DIAGNOSTICS CLINIQUE ET BIOLOGIQUE
Signes biologiques
Sur le plan biologique, l’hyperlactatémie est le témoin majeur de la souffrance tissulaire qui résulte de l’état de choc. Les lactates sont des marqueurs d’hypoperfusion tissulaire périphérique sévère quand ils sont élevés, c’est-à-dire supérieurs à 2,5 mmol/L. Le taux de lactates doit être interprété en fonction d’une éventuelle insuffisance hépato-cellulaire (et à un moindre degré d’une insuffisance rénale), susceptible d’en affecter le métabolisme. Les défaillances rénale et hépato-cellulaire peuvent néanmoins elle-mêmes être la conséquence de l’état de choc. Une lactatémie supérieure à 10 mmol.l−1 de manière prolongée est prédictive de décès. L’hyperlactatémie favorise l’apparition d’une acidose métabolique, en sachant que d’autres facteurs peuvent également favoriser ce profil métabolique, comme une insuffisance rénale. L’augmentation de l’urée et de la créatinémie signent une insuffisance rénale aiguë, qui peut elle-même favoriser l’acidose et l’hyper-kaliémie. L’augmentation des transaminases signe la cytolyse hépatique, l’augmentation de la lipase traduit au niveau du pancréas une souffrance digestive, l’augmentation de la troponine traduit une souffrance myocardique. Les examens sanguins de routine (numération formule sanguine, ionogramme, enzymes hépatiques, créatinine, urée, coagulation, protéine C-réactive, procalcitonine [PCT]) participent au diagnostic étiologique du choc et permettent d’en apprécier le retentissement. La PCT semble prometteuse pour exclure un état de choc d’origine septique (forte valeur prédictive négative) [6].
TRAITEMENTS
Remplissage vasculaire
Il doit être très précoce et important car ceci va conditionner le pronostic vital. L’absence de réponse hémodynamique au remplissage rapide souligne l’urgence de l’hémostase chirurgicale ou par le biais de la radiologie interventionnelle et impose la perfusion de catécholamines. L’efficacité du remplissage est surveillée grâce aux paramètres cliniques, échographique et par mesure de la pression veineuse centrale.
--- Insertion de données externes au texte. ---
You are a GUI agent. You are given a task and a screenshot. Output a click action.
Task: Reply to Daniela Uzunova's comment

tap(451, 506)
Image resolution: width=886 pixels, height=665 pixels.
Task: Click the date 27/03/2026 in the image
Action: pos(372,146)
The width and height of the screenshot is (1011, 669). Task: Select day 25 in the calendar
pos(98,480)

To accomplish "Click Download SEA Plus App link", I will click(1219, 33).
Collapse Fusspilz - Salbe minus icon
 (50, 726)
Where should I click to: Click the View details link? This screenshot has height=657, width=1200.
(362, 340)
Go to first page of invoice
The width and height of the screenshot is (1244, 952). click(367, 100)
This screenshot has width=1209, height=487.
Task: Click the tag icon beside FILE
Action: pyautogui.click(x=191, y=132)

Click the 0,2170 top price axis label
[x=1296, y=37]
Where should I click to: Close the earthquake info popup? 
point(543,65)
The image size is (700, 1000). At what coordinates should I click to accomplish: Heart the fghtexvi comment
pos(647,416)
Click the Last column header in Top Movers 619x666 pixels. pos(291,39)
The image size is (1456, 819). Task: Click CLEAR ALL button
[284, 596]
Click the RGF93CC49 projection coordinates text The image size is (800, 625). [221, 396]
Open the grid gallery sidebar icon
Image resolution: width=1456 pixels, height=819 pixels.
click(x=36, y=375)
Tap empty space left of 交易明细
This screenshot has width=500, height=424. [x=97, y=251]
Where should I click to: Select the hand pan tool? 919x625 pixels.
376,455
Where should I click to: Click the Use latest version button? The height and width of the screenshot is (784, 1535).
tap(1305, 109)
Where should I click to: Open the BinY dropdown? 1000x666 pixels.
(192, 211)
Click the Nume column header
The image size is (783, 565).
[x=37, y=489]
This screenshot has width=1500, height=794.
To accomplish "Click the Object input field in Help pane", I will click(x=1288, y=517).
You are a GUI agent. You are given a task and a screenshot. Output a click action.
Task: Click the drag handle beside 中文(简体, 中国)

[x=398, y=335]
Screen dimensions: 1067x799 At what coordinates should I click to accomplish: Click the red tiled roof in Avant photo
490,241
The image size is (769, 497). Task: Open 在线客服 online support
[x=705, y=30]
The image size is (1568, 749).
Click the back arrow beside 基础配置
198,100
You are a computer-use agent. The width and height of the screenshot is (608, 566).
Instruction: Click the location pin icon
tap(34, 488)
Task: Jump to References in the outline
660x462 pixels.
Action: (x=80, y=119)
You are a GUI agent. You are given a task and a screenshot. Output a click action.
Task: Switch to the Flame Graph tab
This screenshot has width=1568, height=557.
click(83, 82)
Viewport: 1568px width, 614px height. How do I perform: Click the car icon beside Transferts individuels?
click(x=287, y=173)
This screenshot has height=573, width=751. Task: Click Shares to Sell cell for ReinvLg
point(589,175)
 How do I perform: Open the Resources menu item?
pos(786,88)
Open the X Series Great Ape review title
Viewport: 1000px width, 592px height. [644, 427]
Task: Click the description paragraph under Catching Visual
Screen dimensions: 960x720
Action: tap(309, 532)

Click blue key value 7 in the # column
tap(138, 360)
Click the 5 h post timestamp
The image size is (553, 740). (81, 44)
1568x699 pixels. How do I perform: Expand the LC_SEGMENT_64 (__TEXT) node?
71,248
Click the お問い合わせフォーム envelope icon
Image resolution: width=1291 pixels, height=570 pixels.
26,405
Le remplissage peut être massif (plusieurs litres en quelques heures) en cas de choc hypovolémique. Il consiste en l’administration de cristalloïdes (sérum physiologique à 0,9 %, Ringer-Lactate, sérum salé hypertonique à 7,5 %) ou de colloïdes (albumine, gélatines et hydroxyéthyl-amidon) par une voie veineuse centrale indispensable pour assurer un bon débit de perfusion lors du remplissage. Ces derniers bénéficient d’un meilleur pouvoir d’expansion volémique, au prix néanmoins d’un prix plus élevé et d’effets indésirables plus fréquents ; sans que leur bénéfice clinique soit formellement établi par rapport aux cristalloïdes. L’administration de cristalloïdes isotonique (sérum salé 0,9 %) ou hypotonique (Ringer-Lactate) permet une diffusion rapide à travers les membranes vasculaires vers le secteur interstitiel, mais entraîne la formation d’œdème interstitiel alors que l’administration d’un cristalloïde hypertonique (sérum salé hypertonique 7,5 %) permet le transfert d’eau depuis le secteur intracellulaire vers le secteur plasmatique entrainant un effet remplissage et limitant la formation des œdèmes.